Wasser bedeckt mehr als 70 Prozent der Erdoberfläche, aber nur
2,6 Prozent
davon ist Süßwasser. Das lebensnotwendige Gut ist
gefährlich ungleich
verteilt. Der Klimawandel
verschärft die prekäre Lage
und politische
Kurzsichtigkeit macht es oft vielerorts schwer, die kostbare Ressource
nachhaltig zu schützen. Fünfzehn
Weltreporter brechen auf, um die Krisensituationen, die
Wassermangel
oder auch
-überfluss bewirken, in ausgewählten Ländern
rund um den Globus zu
untersuchen. Sie berichten vom Kampf gegen die Fluten in den
Niederlanden, von
folgenschweren Versäumnissen der jemenitischen Regierung und
von Hoffnung
versprechenden Lösungsansätzen regionaler
Behörden in Ägypten. Sie schildern
den verzweifelten Kampf der Armen in Südafrika gegen den
Machtmissbrauch der
Wasserwirtschaft, erzählen von Ingenieuren in Ländern
wie den USA, China oder
Indonesien, die versuchen, mit moderner Technik gegen Trinkwassermangel
und
Überschwemmungen anzukommen.

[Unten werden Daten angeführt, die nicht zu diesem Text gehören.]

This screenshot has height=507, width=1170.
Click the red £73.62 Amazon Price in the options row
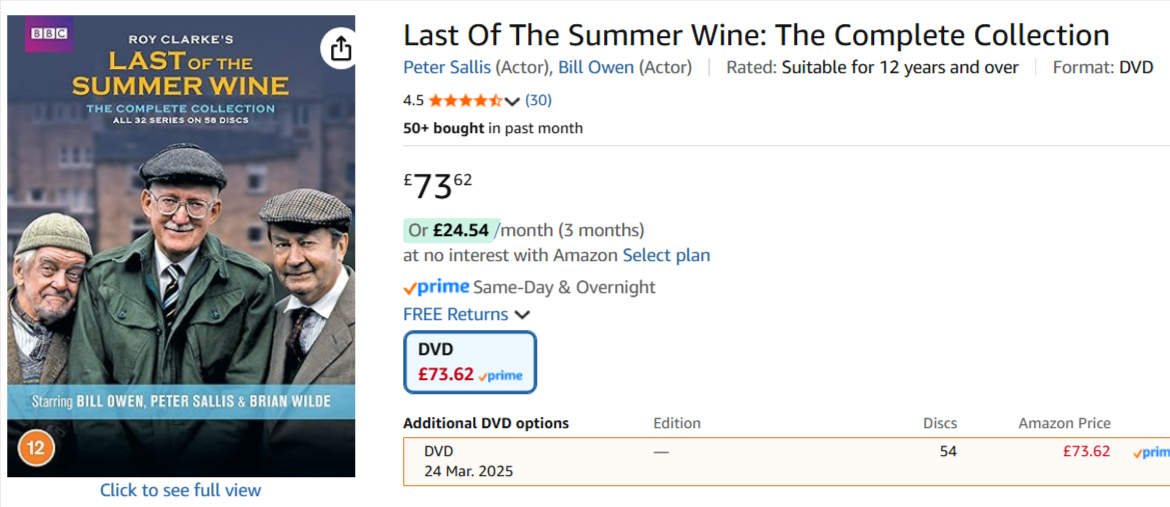point(1086,451)
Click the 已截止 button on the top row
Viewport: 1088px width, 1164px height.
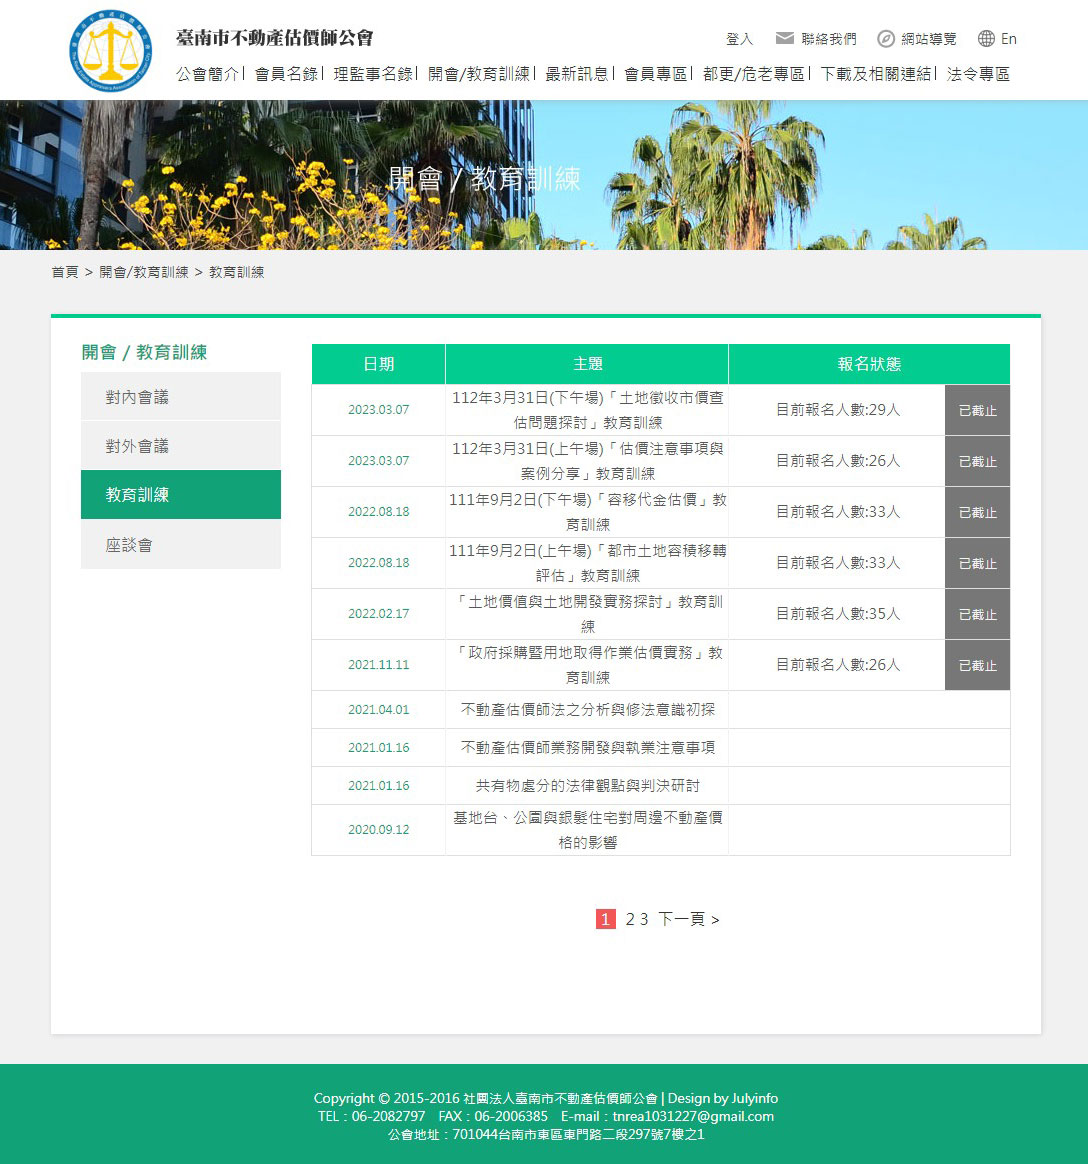(x=977, y=409)
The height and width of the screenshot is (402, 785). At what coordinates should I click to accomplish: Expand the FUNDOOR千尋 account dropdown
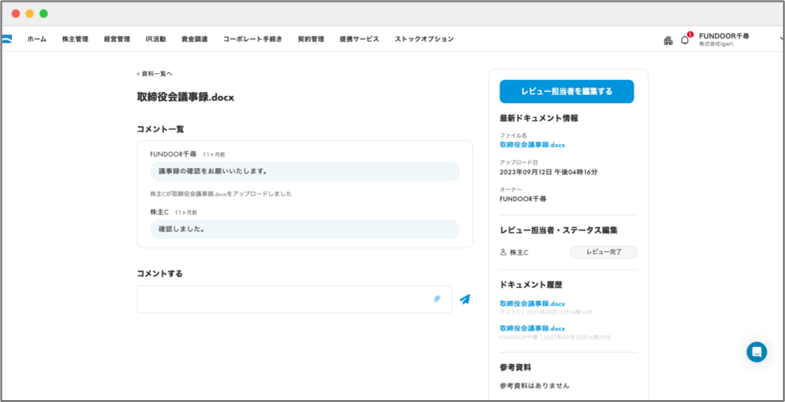click(779, 39)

Sie besuchen Wissenschaftler in
den Philippinen,
wo fieberhaft nach einem Reiskorn geforscht wird, das extremer
Trockenheit
ebenso widersteht wie wochenlangen Überschwemmungen.
Während die Weltreporter
von den einzelnen Brennpunkten der Erde informieren, richtet der
Wasser- und
Klimaexperte Pavel Kabat, ehemaliger Wissenschaftsdirektor der UNESCO,
den Blick
auf die globale Bedeutung und den immensen Machtfaktor der Wasserfrage:
Nur
nationenübergreifende politische als auch technische Modelle
können
sicherstellen, dass die gesamte Menschheit ausreichend mit Wasser
versorgt wird.
Ansonsten verspielen wir die Chance auf eine friedliche Zukunft.